I will not bore you with yet another lecture on the evils of the medical industrial drug company insurance complex that spawned me- at least not today.

But I will tell you that the longer my strictly allopathic MD career went on, the longer the list of drugs my typical patient was on. The same for my partners who were, like me, regarded as among the best doctors in the area.

We relied on drugs then.

I can tell you it is worse now as the typical doctor is even more time stressed and pressured to “do something” for his/her patients.

But that is not the main reason for the almighty prescription drug.  The main reason is the advent of so called “evidence based medicine”. This was a thinly veiled attempt to give doctors a checklist as to when to put people on drugs. Not surprisingly most of the studies advocated tighter and tighter control with lower and lower goal numbers. Most were funded directly or indirectly by drug companies.

It should come as no surprise that cholesterol was the first target and it spread from there.

When I started in medicine a cholesterol of 250 was normal-200 if you had heart disease. Over time it got lower and lower and now aggressive use of statin drugs is recommended to get your “bad cholesterol” under 70 if you’ve had a heart attack.

Even if you never had high cholesterol you will need a drug to get below that number in most cases.

The most recent trend which I am sure will be a recommendation very soon is that every single person over 40 years of age with ANY (and yes, just one is enough) risk factors be automatically placed on statin drugs.

My we’ve come a long way in justifying peddling drugs for the drug companies haven’t we. This is in spite of the fact that the incidence of heart disease was already declining BEFORE statin drugs became available.

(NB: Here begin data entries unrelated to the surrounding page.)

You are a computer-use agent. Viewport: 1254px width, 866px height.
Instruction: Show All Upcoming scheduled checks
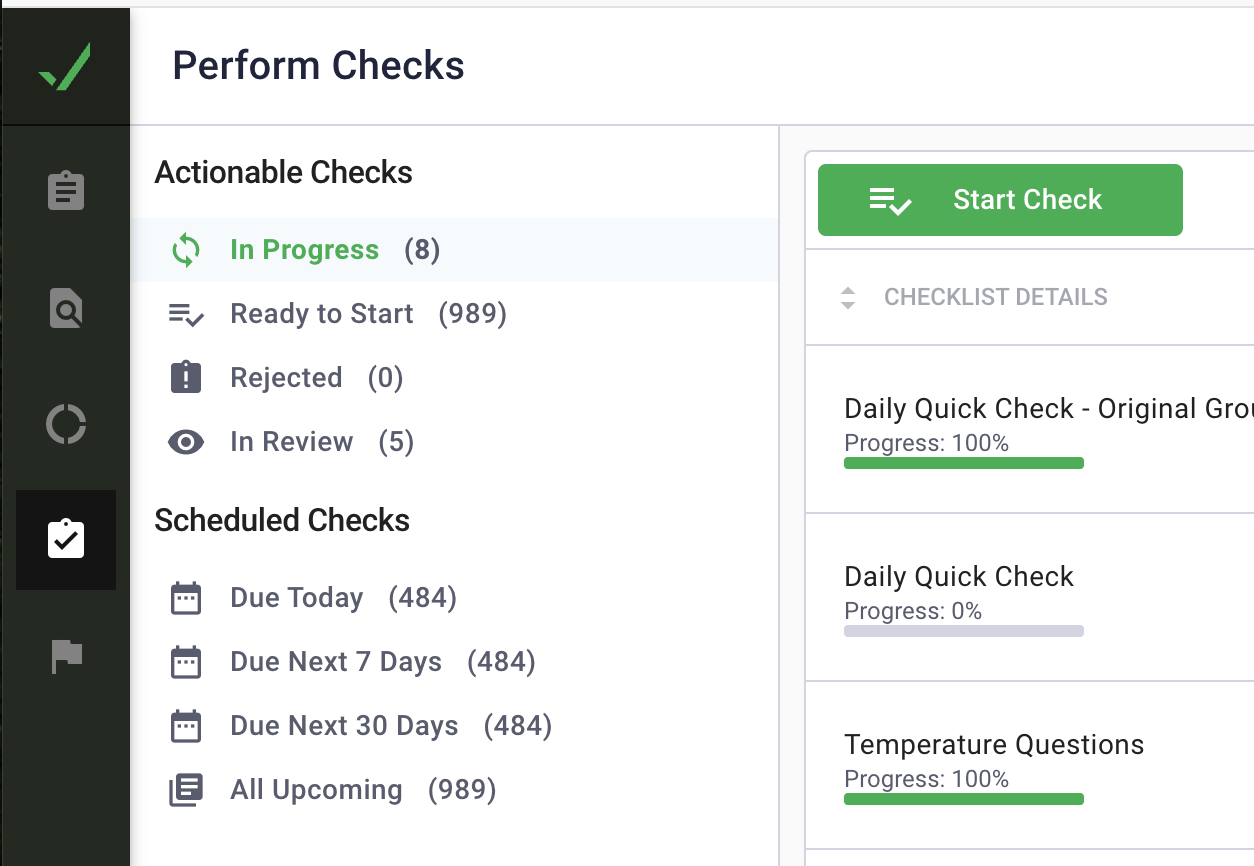click(x=316, y=790)
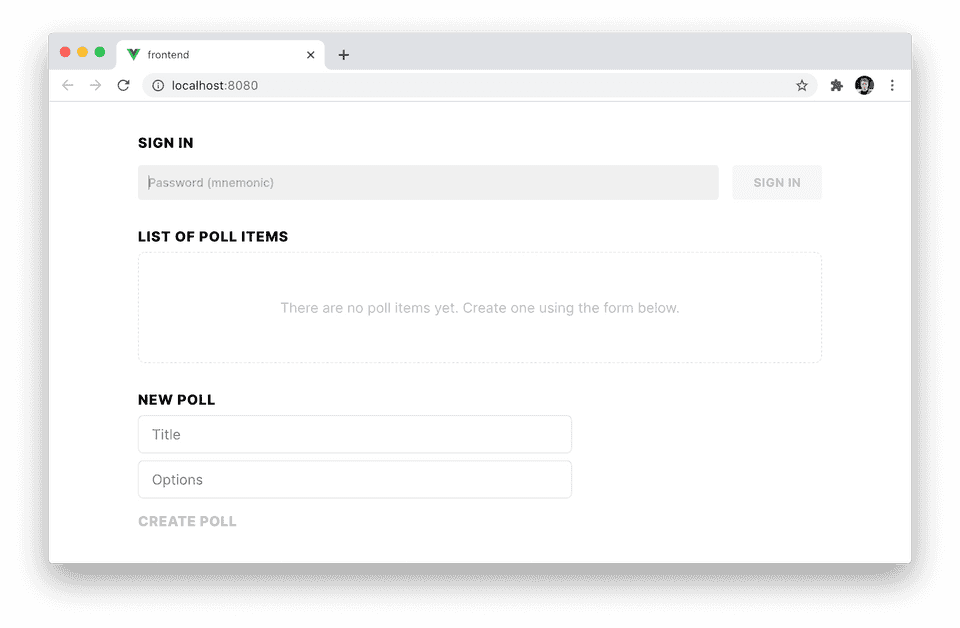Click the profile avatar icon
This screenshot has height=628, width=960.
[x=864, y=85]
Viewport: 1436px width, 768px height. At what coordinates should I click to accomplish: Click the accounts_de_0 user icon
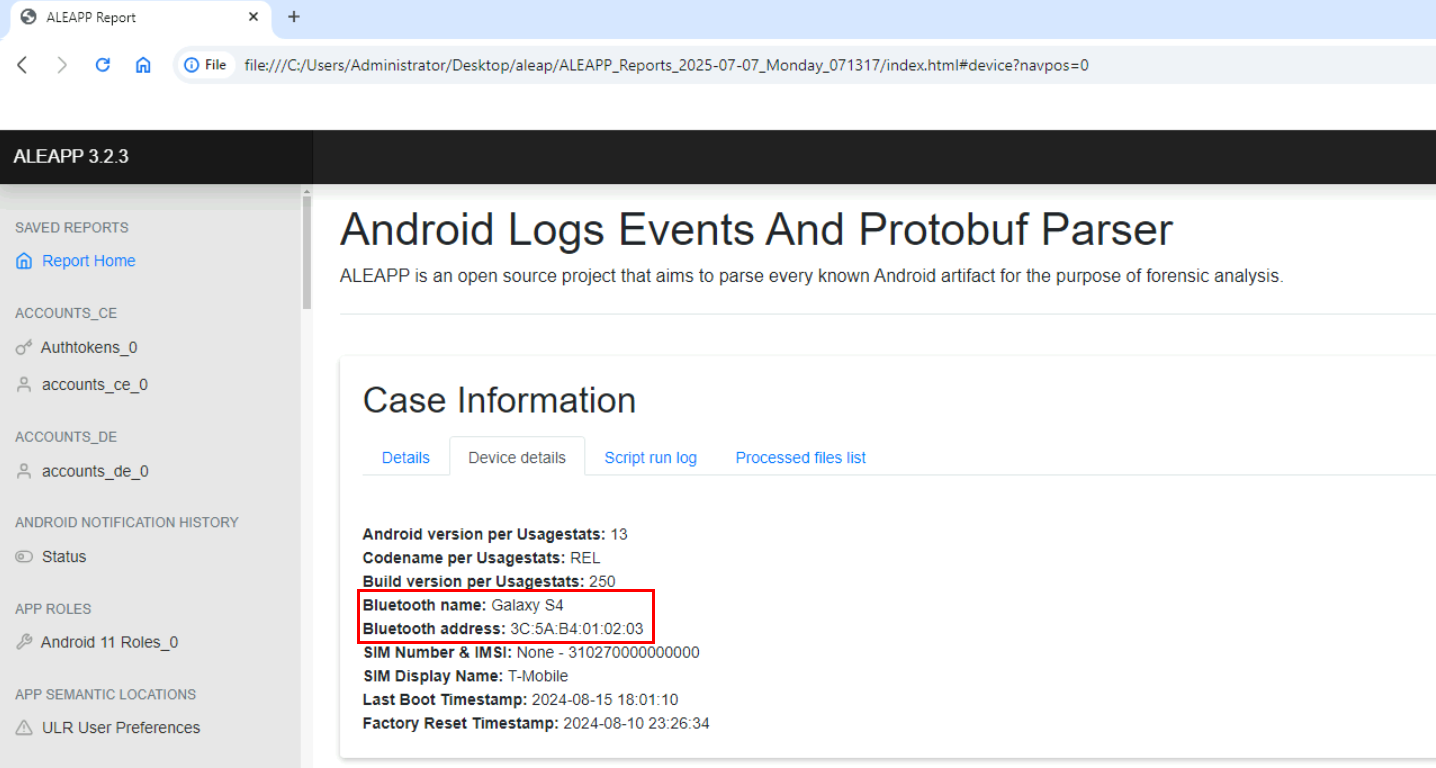pos(24,472)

The latest arena of drug peddling is high blood pressure.  140/80 used to be normal.  Now “normal” is a moving target that gets lower and lower. A recent global study using meta-analysis* of data going back to the 80’s has suggested we shoot for a systolic blood pressure of 110-115 to minimize the risk of adverse events.

Again, that means that the bulk of men and women in the world should be on high blood pressure medicine.

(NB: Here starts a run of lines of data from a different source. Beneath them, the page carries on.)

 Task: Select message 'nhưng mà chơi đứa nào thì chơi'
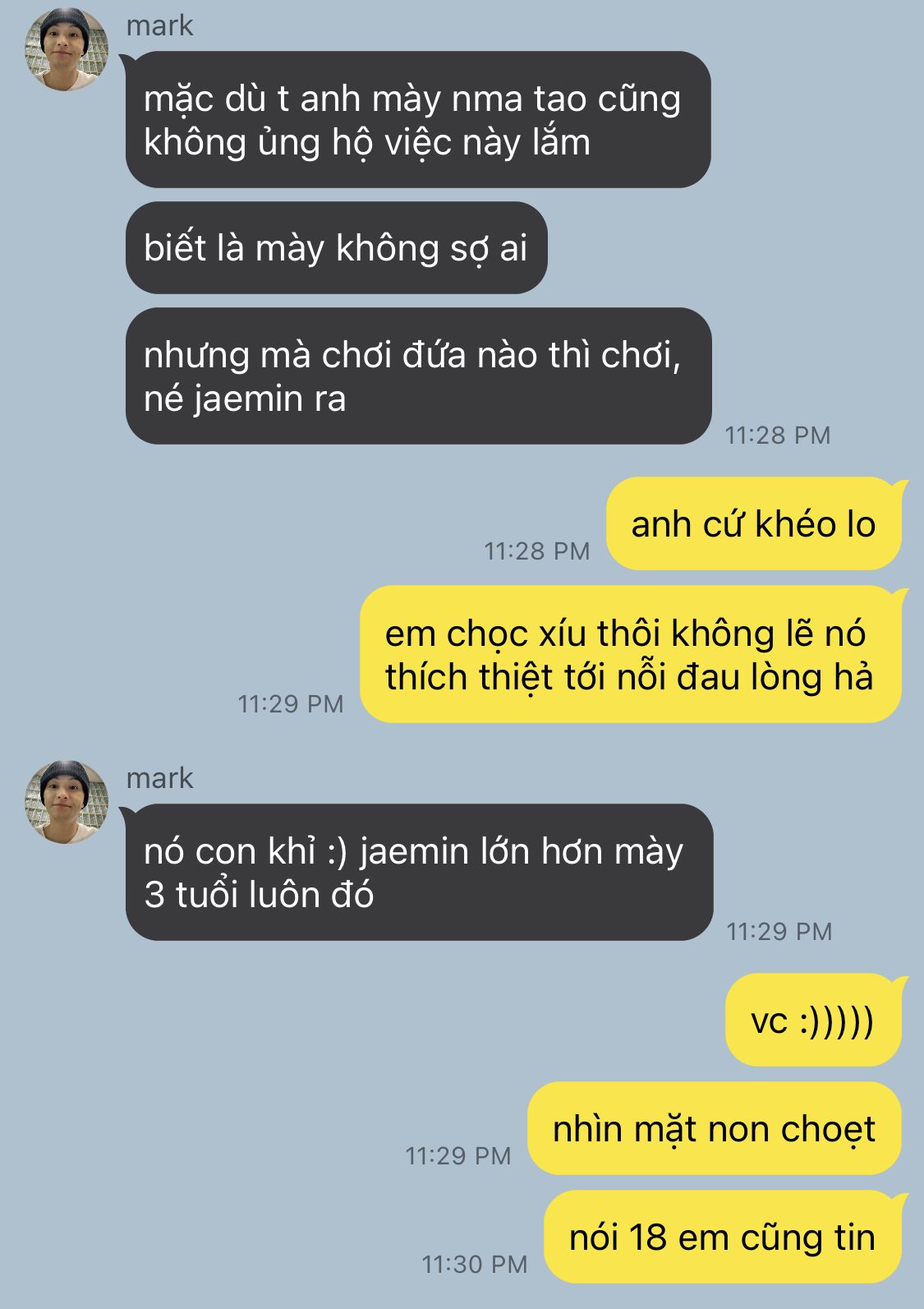(418, 376)
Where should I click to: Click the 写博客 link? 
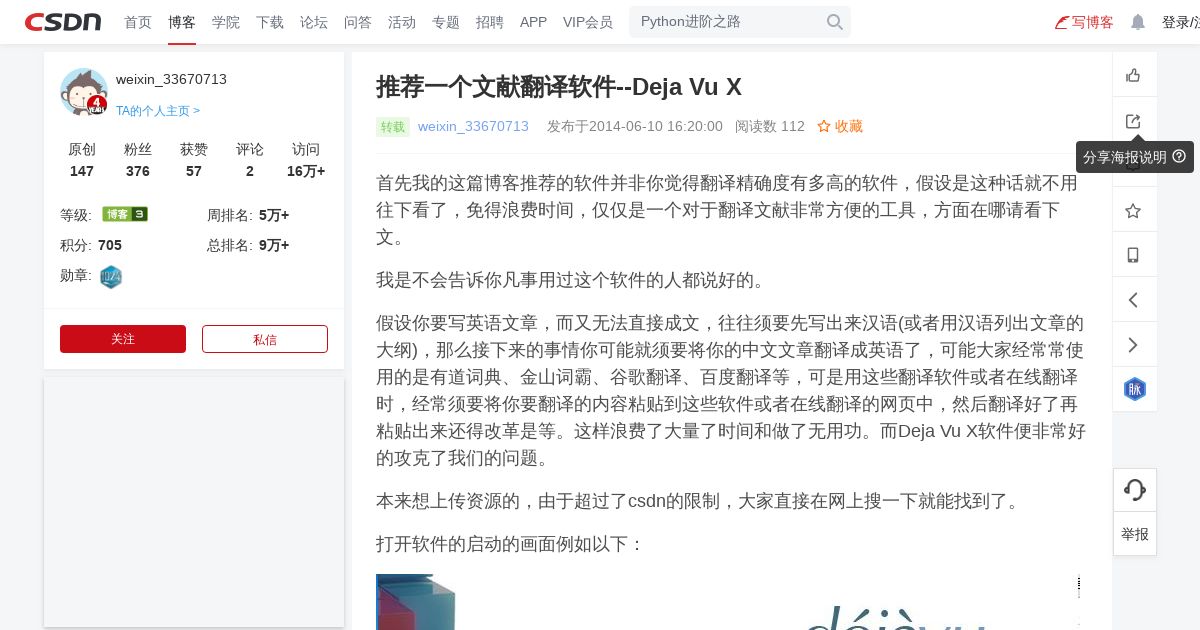pyautogui.click(x=1084, y=22)
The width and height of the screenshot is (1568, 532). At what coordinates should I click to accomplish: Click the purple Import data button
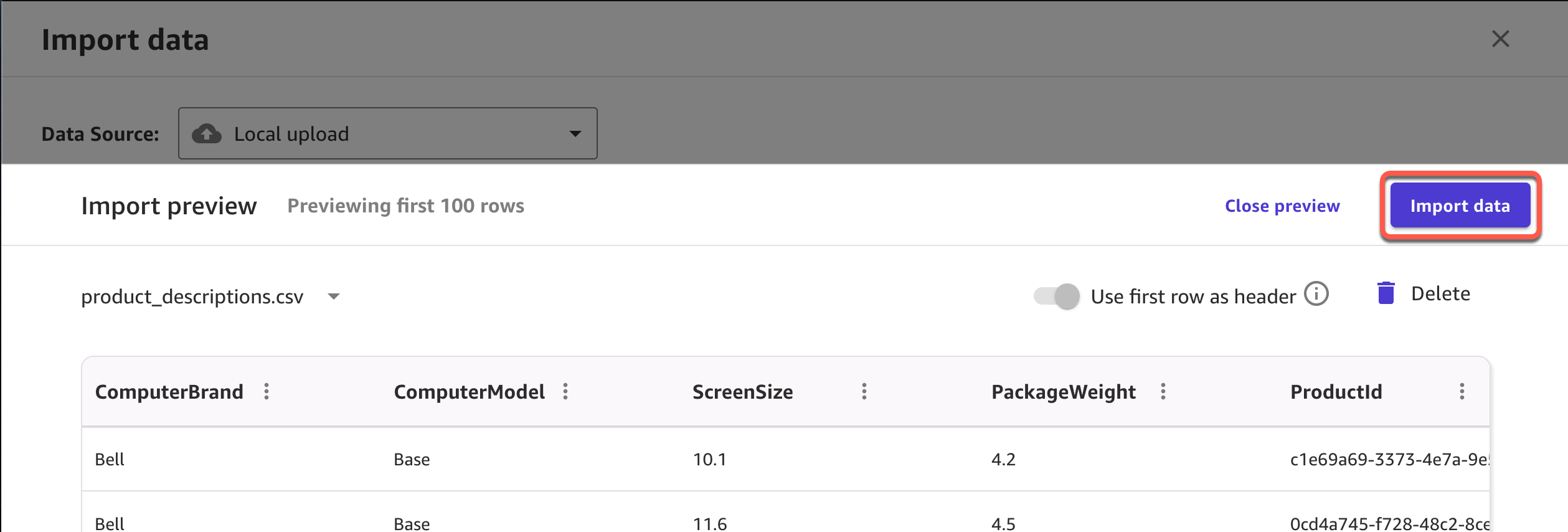coord(1460,206)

Along with this the concept of preventative medicine has all but disappeared.

Even some of my anti-aging colleagues have gleefully jumped on the “poly pill” bandwagon. This is where a sub therapeutic dose of a combination of prescription drugs is used to “prevent” the diseases of aging.

Forget about aging being a disease.  Forget about preventative medicine and lifestyle modifications.

Just take drugs!!!!

And maybe, just maybe if our “social change” continues, the bulk of the country will be controlled by the banks and the drug companies.

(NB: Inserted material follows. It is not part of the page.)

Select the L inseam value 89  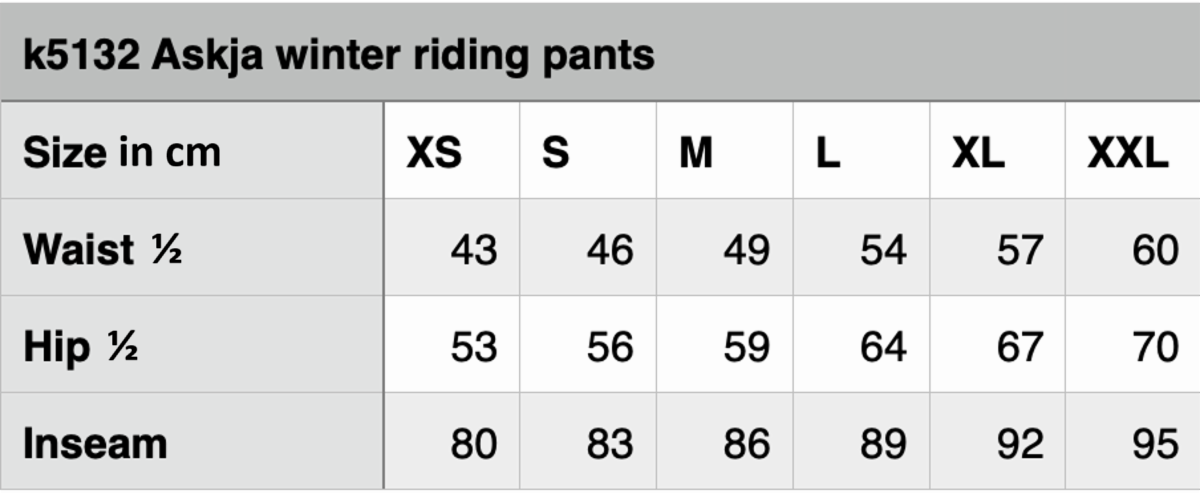(883, 444)
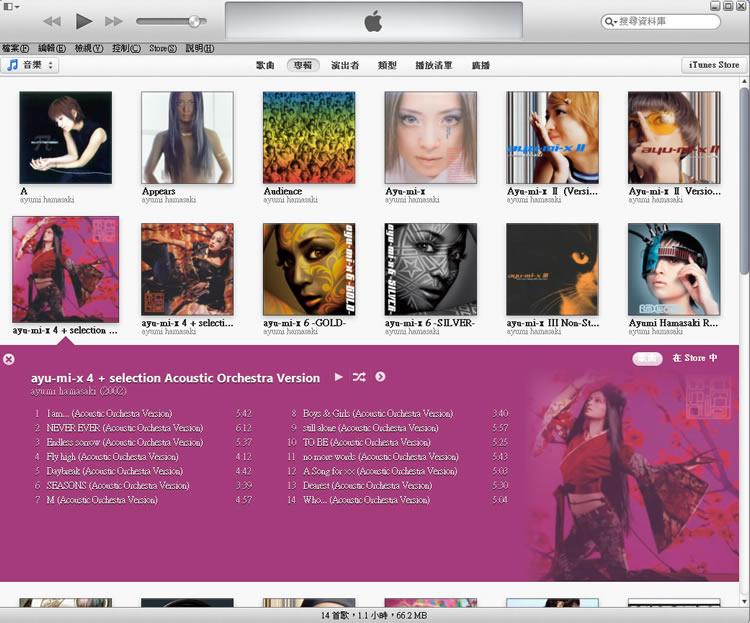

That could not be a real strategy, could it?!

Well remember at least so far you still have a voice in your future.

In the coming weeks I will be focusing more on non-drug strategies to improve your odds of living to a ripe old age with great health.

But if you don’t do it, the drug dealer is waiting!!!



Dr. Dave

*In the past I have warned about meta analysis being used to make policy.  The problem is very well stated by the old adage “garbage in garbage out”. This adage originally started to describe faulty statistical conclusions that had nothing to do with medicine. It was simply a description of the dangers of relying on computer algorithms to do work that needed to be done by people first. The same holds true in medicine. Pick and chose the studies that show what you want, feed them into the machine and out comes the result you hoped for!  In addition the recent work on high blood pressure goes back to studies done in the 80’s none of which would be admissible as evidence for anything by today’s standards.  I can imagine the blow back I would get if I quoted a fish oil study from the 80’s. Meta analysis are far cheaper than doing a real clinical study. But Worse yet, they allow policy to be made as a result of the finidngs! the very same people who criticize the lack of studies in the supplement industry (the cost is simply prohibitive for most manufacturers unless they are funded by drug companies) allow the same cost containing measures to be the norm for the medical industrial complex.